Information supplied:
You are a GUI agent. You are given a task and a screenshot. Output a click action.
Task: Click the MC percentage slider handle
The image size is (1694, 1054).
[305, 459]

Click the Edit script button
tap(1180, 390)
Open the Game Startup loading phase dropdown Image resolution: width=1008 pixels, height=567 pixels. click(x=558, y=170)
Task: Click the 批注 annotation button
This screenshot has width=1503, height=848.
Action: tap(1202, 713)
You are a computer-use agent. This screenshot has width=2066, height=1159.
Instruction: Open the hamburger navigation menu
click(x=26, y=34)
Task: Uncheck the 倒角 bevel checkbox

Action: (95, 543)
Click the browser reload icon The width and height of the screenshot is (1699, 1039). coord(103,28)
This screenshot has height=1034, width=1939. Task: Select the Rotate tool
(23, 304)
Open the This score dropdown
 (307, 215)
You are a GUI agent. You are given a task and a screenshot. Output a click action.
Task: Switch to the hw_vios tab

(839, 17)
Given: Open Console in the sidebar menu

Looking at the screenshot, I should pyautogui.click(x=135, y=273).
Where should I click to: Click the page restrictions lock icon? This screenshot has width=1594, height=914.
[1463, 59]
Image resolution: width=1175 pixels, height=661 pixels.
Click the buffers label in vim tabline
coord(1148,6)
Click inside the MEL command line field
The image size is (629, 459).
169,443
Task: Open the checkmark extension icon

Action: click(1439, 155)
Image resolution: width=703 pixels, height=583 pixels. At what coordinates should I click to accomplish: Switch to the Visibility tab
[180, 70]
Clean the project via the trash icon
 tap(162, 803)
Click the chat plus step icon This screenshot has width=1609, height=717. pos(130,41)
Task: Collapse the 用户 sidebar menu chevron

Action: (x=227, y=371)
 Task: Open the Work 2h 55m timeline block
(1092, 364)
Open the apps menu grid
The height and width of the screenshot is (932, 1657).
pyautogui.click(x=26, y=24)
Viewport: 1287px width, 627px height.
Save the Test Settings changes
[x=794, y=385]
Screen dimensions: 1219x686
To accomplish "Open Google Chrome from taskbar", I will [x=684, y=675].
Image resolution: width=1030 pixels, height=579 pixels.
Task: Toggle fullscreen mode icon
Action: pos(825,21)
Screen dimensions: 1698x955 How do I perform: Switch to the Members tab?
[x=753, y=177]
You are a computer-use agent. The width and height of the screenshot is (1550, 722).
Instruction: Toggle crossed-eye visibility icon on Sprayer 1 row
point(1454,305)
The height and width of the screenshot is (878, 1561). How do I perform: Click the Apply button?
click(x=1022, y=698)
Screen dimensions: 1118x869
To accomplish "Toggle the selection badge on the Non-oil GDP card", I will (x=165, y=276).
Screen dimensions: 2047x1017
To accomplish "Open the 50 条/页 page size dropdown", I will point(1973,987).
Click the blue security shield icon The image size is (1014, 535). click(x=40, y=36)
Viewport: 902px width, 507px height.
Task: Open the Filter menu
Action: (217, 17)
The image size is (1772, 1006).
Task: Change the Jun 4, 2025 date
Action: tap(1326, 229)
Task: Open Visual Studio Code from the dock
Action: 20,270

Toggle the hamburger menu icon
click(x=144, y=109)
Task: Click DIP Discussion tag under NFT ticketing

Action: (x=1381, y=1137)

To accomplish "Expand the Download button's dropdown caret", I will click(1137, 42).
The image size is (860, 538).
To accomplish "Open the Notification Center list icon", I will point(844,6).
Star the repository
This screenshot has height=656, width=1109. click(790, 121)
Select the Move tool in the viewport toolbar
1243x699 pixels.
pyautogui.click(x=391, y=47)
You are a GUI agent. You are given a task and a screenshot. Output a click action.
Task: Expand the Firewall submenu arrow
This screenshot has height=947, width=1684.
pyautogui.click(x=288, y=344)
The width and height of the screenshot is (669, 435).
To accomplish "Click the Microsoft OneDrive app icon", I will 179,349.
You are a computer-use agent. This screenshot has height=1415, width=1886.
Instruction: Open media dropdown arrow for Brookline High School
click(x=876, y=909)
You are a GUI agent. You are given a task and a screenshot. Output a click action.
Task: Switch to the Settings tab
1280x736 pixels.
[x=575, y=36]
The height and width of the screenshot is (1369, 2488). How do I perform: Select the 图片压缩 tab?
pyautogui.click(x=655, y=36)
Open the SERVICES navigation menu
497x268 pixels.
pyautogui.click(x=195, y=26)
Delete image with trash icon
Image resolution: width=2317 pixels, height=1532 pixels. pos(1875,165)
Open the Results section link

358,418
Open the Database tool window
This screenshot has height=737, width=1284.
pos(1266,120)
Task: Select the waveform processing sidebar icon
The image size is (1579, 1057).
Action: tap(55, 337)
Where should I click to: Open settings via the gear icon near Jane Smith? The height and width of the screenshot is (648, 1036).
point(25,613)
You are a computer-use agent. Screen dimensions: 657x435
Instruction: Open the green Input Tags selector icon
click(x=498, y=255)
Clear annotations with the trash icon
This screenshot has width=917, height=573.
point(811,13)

Activity: Return exactly what appears above, from the first line of the entries to the line with "Click the browser", inclusive.

Solution below:
You are a GUI agent. You are given a task and a screenshot. Output a click action.
Task: Click the MC percentage slider handle
The image size is (1694, 1054).
[305, 459]

Click the Edit script button
tap(1180, 390)
Open the Game Startup loading phase dropdown Image resolution: width=1008 pixels, height=567 pixels. click(x=558, y=170)
Task: Click the 批注 annotation button
This screenshot has width=1503, height=848.
Action: tap(1202, 713)
You are a computer-use agent. This screenshot has width=2066, height=1159.
Instruction: Open the hamburger navigation menu
click(x=26, y=34)
Task: Uncheck the 倒角 bevel checkbox

Action: (95, 543)
Click the browser reload icon The width and height of the screenshot is (1699, 1039). coord(103,28)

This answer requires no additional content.